DATA TO EXAMINE =>

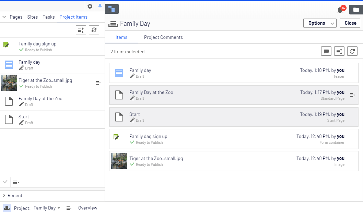Open the assets folder pane button
Image resolution: width=363 pixels, height=214 pixels.
(356, 10)
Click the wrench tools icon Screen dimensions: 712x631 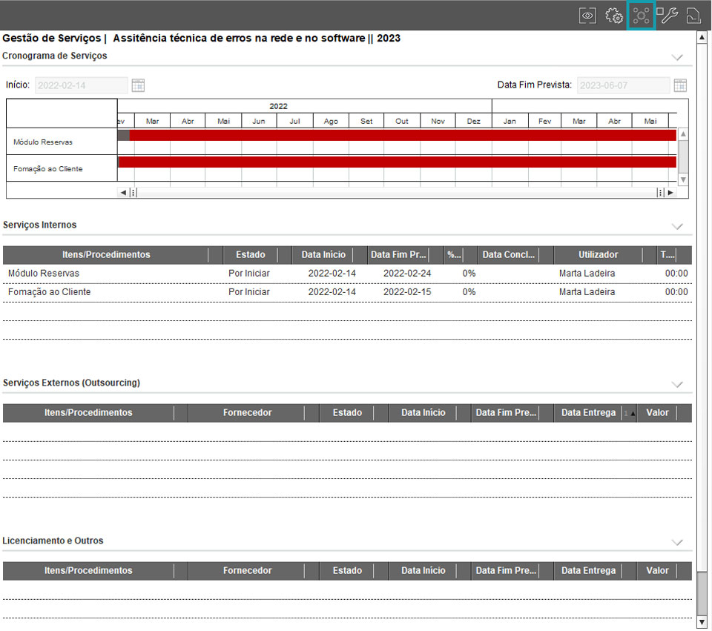(669, 16)
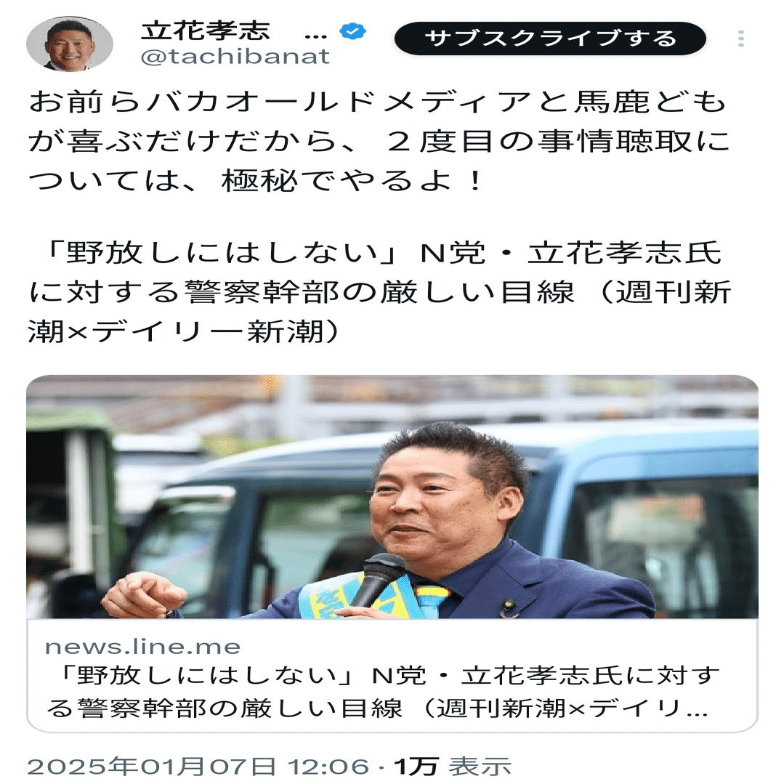Screen dimensions: 784x784
Task: Open the article preview photo thumbnail
Action: click(x=392, y=496)
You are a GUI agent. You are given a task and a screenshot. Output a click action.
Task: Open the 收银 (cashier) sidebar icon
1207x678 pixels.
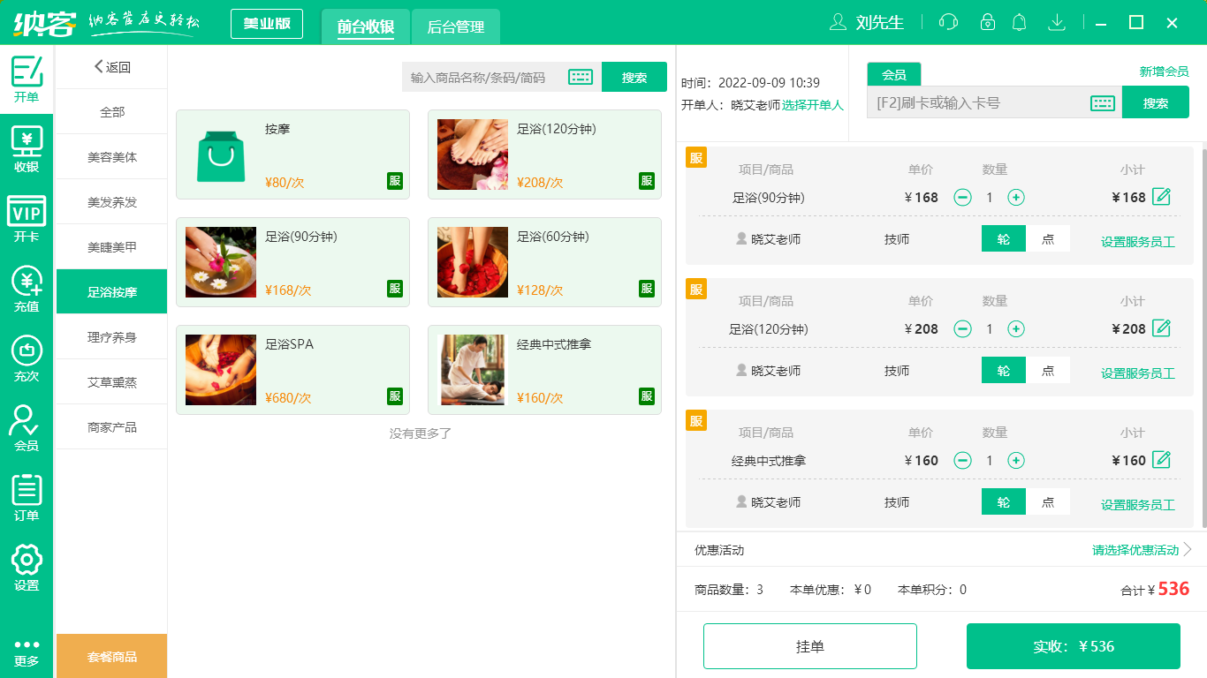[x=27, y=152]
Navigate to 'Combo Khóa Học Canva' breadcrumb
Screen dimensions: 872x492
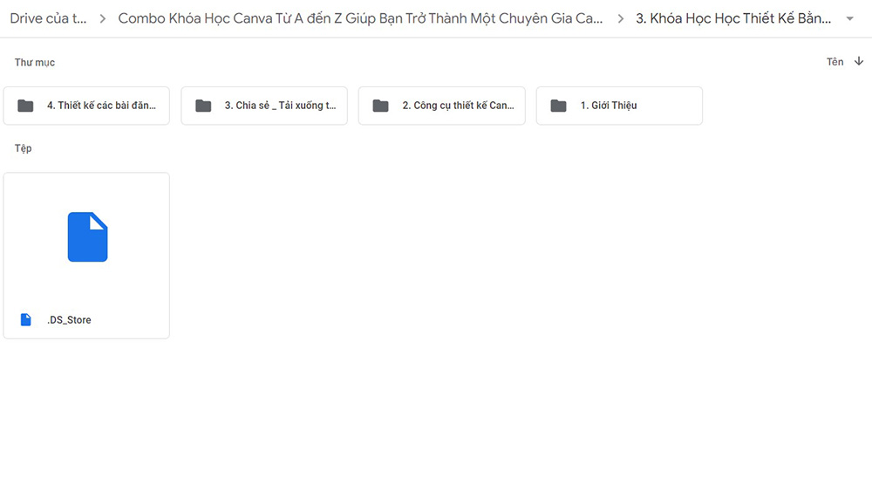[360, 18]
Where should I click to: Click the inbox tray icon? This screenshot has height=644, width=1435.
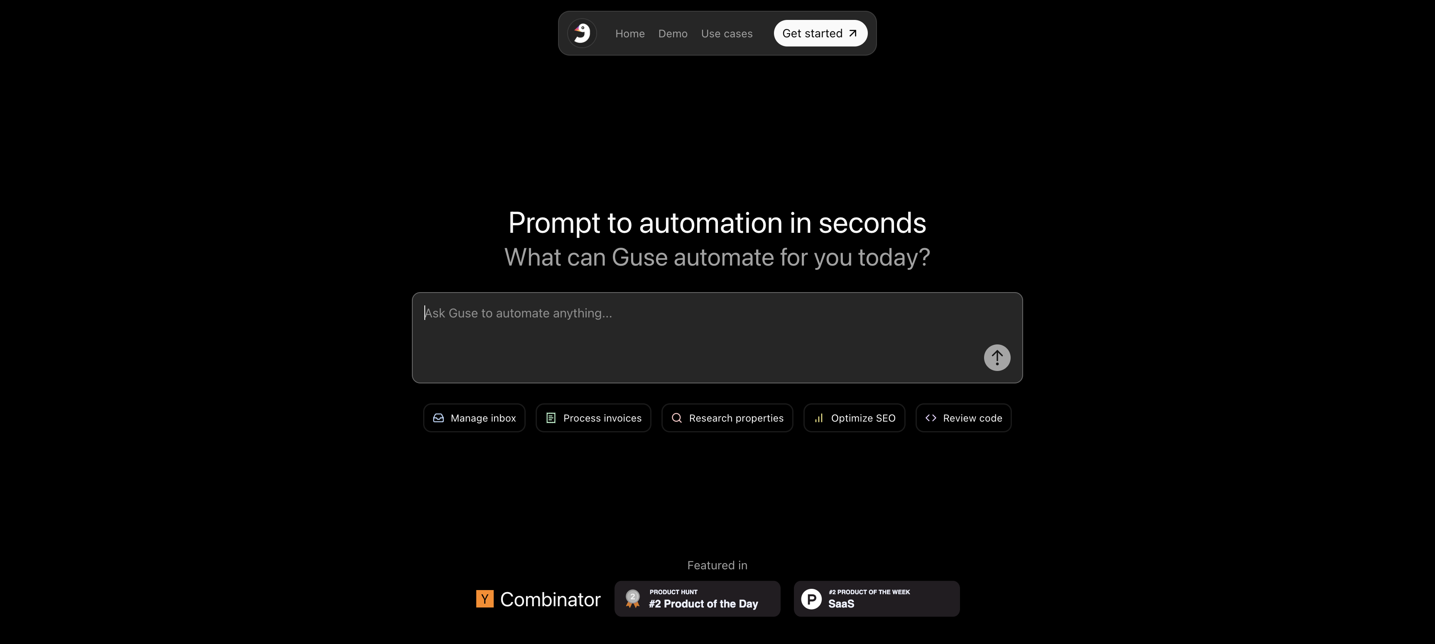(x=438, y=418)
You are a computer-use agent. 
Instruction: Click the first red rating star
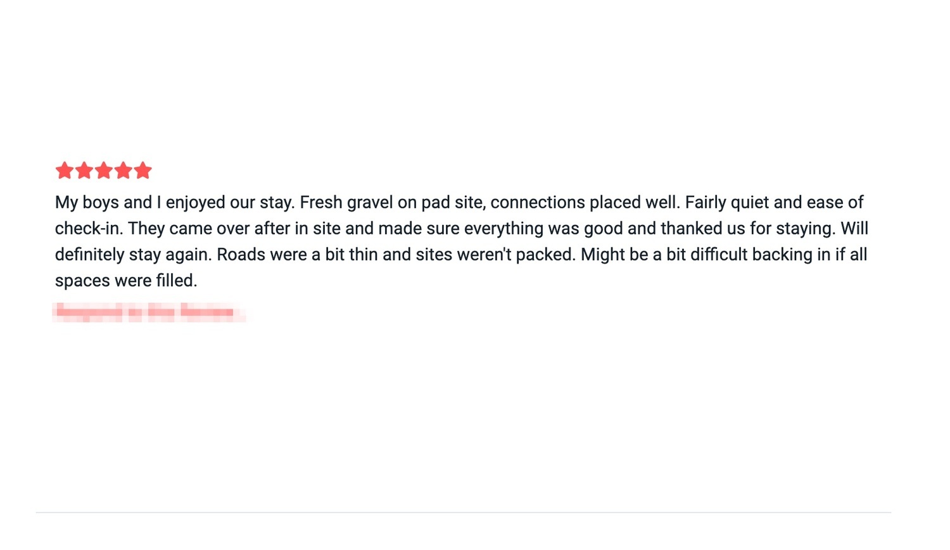[x=64, y=170]
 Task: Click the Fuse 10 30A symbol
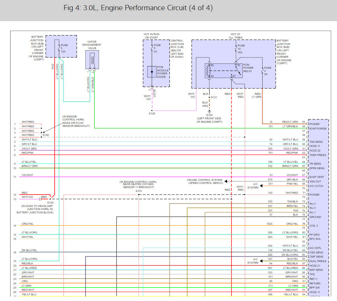tap(235, 48)
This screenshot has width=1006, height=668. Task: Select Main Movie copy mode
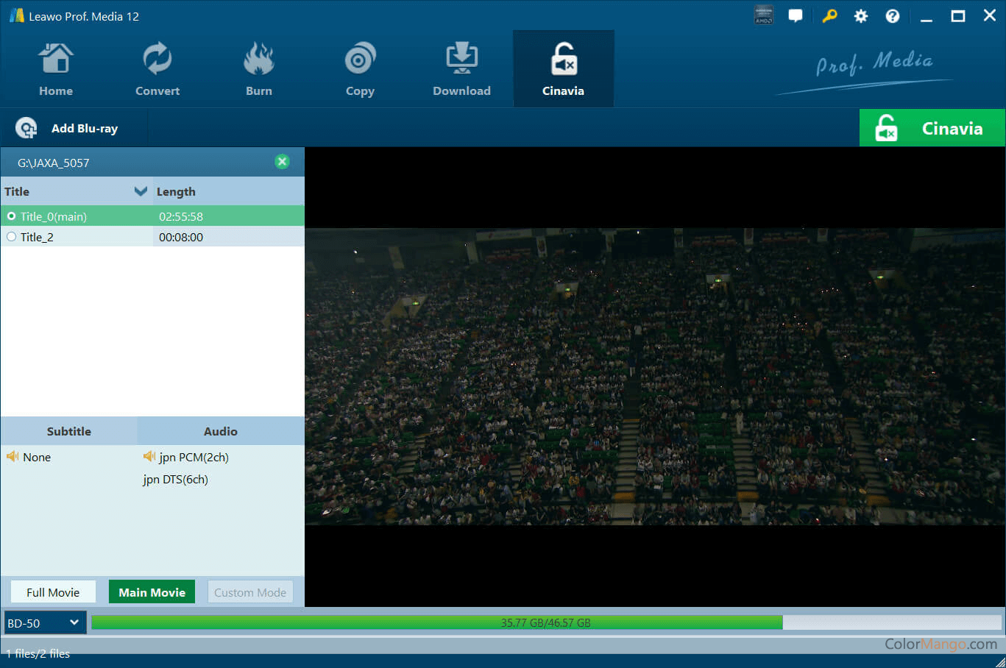pos(152,592)
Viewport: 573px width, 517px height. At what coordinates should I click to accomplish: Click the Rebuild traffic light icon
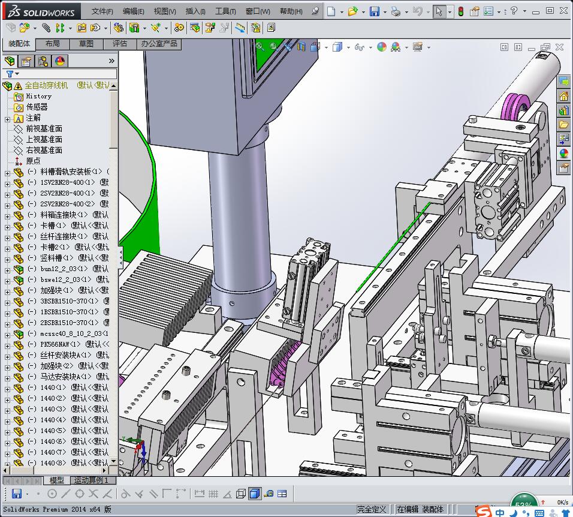point(460,11)
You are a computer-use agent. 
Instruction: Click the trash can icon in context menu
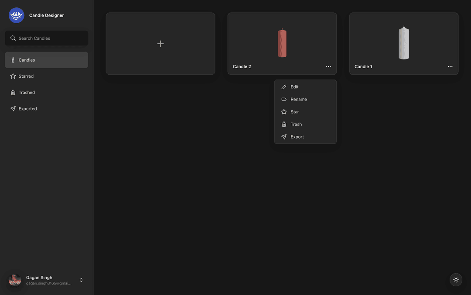click(284, 124)
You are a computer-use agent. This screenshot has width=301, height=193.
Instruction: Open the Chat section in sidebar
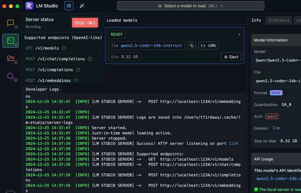click(11, 23)
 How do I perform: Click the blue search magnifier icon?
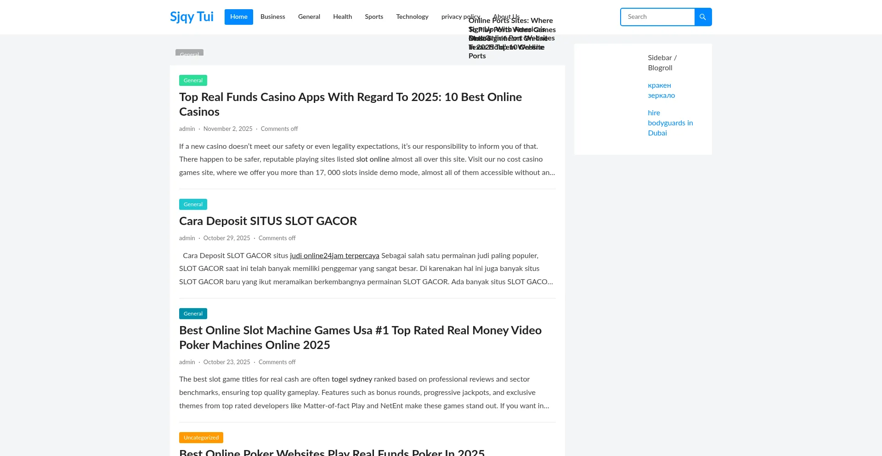tap(702, 17)
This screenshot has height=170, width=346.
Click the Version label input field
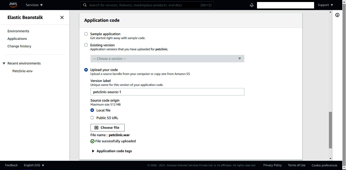tap(167, 92)
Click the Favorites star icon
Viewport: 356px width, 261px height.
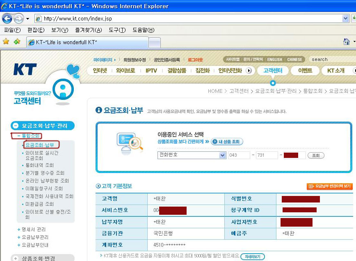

WORK TO BE COMPLETED => Copy only what lies between the line with "Instruction: Click the trash" and the line with "Click the Favorites star icon", those two lines included, exactly as given above; pictures stay out.

SOLVED PROBLEM =>
Instruction: Click the trash can icon in context menu
click(284, 124)
You are a computer-use agent. This screenshot has width=301, height=193.
Instruction: Open the Chat section in sidebar
click(11, 23)
 How do I perform: Click the blue search magnifier icon?
tap(702, 17)
This screenshot has height=170, width=346.
Click the Version label input field
tap(167, 92)
Click the Favorites star icon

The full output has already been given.